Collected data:
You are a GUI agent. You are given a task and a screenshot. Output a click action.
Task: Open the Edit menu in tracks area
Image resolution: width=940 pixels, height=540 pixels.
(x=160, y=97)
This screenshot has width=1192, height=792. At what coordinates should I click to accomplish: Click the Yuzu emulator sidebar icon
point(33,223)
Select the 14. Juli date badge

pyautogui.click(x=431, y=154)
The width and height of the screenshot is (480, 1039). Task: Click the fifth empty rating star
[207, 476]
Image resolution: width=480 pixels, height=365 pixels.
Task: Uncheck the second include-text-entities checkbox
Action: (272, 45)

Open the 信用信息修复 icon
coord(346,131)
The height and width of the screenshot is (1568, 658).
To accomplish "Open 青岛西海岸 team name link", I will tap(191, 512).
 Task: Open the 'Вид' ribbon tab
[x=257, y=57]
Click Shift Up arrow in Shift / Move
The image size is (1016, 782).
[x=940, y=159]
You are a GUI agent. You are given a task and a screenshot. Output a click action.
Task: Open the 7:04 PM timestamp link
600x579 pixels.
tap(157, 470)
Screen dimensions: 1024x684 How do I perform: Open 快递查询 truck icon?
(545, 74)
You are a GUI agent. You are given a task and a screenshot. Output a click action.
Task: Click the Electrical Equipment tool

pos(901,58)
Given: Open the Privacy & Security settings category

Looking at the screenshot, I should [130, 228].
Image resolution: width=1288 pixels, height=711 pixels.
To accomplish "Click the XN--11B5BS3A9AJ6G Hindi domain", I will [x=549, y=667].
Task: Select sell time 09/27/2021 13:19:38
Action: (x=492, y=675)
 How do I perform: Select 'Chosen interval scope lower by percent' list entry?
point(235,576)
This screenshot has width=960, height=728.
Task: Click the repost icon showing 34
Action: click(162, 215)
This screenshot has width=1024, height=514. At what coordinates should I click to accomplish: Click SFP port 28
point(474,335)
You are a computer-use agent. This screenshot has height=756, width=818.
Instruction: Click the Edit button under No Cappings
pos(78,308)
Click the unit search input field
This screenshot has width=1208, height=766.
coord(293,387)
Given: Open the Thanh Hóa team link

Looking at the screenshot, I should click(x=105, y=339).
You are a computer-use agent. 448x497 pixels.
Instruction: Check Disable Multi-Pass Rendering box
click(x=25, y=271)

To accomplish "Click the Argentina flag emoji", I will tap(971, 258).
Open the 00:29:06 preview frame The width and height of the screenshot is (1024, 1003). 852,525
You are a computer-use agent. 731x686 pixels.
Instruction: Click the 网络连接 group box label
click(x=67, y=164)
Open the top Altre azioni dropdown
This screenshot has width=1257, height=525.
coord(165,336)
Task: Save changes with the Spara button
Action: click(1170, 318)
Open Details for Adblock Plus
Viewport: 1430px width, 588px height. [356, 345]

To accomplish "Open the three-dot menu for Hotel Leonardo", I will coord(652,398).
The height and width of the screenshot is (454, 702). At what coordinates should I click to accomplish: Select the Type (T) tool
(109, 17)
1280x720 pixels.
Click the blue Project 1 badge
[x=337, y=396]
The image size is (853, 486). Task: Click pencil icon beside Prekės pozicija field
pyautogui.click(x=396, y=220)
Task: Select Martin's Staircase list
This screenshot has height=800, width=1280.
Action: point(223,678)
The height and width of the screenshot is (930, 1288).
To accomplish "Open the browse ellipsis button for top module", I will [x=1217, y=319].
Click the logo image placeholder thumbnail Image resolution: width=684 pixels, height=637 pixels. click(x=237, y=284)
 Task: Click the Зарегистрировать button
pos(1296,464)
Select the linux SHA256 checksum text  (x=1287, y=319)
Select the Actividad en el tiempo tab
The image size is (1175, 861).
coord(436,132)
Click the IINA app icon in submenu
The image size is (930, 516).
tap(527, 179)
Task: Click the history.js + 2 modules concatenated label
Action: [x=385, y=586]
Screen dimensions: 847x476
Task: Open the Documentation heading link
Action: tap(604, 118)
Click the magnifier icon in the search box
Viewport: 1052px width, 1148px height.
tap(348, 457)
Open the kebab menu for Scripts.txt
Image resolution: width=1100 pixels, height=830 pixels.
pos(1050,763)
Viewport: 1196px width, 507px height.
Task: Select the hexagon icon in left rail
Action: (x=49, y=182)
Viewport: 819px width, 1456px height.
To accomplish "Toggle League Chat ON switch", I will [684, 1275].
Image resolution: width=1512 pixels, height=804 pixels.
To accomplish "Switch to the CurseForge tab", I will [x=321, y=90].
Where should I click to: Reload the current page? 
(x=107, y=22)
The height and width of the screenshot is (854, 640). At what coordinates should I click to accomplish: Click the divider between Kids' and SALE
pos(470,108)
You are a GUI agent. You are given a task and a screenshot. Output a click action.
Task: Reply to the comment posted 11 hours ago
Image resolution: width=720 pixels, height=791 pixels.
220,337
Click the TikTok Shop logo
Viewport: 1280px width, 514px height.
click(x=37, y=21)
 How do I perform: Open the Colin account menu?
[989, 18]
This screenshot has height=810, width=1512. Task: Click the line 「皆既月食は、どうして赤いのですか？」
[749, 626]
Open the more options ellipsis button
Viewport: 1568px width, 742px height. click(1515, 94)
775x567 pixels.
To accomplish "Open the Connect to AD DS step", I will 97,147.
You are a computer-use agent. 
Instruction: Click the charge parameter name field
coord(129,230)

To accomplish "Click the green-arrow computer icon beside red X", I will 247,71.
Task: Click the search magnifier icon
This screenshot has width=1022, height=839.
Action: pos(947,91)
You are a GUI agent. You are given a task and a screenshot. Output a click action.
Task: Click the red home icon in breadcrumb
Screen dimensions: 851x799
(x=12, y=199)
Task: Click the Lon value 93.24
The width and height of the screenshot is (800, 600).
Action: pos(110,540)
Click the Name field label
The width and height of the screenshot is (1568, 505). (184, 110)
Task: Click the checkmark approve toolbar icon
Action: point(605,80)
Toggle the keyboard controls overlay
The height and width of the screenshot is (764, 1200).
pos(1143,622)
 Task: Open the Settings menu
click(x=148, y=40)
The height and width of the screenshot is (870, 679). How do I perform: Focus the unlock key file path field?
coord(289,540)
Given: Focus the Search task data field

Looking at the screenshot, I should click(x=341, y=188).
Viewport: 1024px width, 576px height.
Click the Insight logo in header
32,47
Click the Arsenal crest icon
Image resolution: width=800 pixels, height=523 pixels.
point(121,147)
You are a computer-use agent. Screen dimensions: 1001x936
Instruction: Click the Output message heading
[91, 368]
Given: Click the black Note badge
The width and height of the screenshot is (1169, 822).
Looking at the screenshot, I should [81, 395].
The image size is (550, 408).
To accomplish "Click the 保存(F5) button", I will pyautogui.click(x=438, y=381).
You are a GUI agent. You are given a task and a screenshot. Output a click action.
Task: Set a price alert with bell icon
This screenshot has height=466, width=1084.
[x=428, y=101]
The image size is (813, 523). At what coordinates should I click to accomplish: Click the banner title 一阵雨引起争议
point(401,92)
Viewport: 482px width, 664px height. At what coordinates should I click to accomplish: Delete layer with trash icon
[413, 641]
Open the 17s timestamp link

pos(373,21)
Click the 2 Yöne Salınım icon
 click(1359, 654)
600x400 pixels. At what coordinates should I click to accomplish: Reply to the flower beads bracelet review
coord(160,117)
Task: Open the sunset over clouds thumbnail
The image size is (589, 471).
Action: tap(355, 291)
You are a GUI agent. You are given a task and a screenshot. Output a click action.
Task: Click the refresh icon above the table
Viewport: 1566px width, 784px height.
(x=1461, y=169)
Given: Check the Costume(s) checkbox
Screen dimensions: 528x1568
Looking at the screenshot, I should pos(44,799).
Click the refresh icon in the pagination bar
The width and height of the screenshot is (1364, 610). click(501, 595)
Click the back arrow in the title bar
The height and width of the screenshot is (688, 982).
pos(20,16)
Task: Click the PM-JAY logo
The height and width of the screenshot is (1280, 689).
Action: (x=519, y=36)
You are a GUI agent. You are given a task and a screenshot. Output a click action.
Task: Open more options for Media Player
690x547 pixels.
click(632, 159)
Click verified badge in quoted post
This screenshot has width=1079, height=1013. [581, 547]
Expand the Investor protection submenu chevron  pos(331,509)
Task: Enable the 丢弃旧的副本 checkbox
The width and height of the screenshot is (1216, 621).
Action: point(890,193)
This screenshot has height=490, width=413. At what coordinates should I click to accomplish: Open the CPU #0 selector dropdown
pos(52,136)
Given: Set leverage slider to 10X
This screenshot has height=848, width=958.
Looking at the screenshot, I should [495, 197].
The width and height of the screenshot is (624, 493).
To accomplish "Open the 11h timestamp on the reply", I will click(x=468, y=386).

WORK TO COMPLETE: Go through the records and gather the lines that hold "thumbnail".

YOUR RESPONSE:
Click the logo image placeholder thumbnail Image resolution: width=684 pixels, height=637 pixels. click(x=237, y=284)
Task: Open the sunset over clouds thumbnail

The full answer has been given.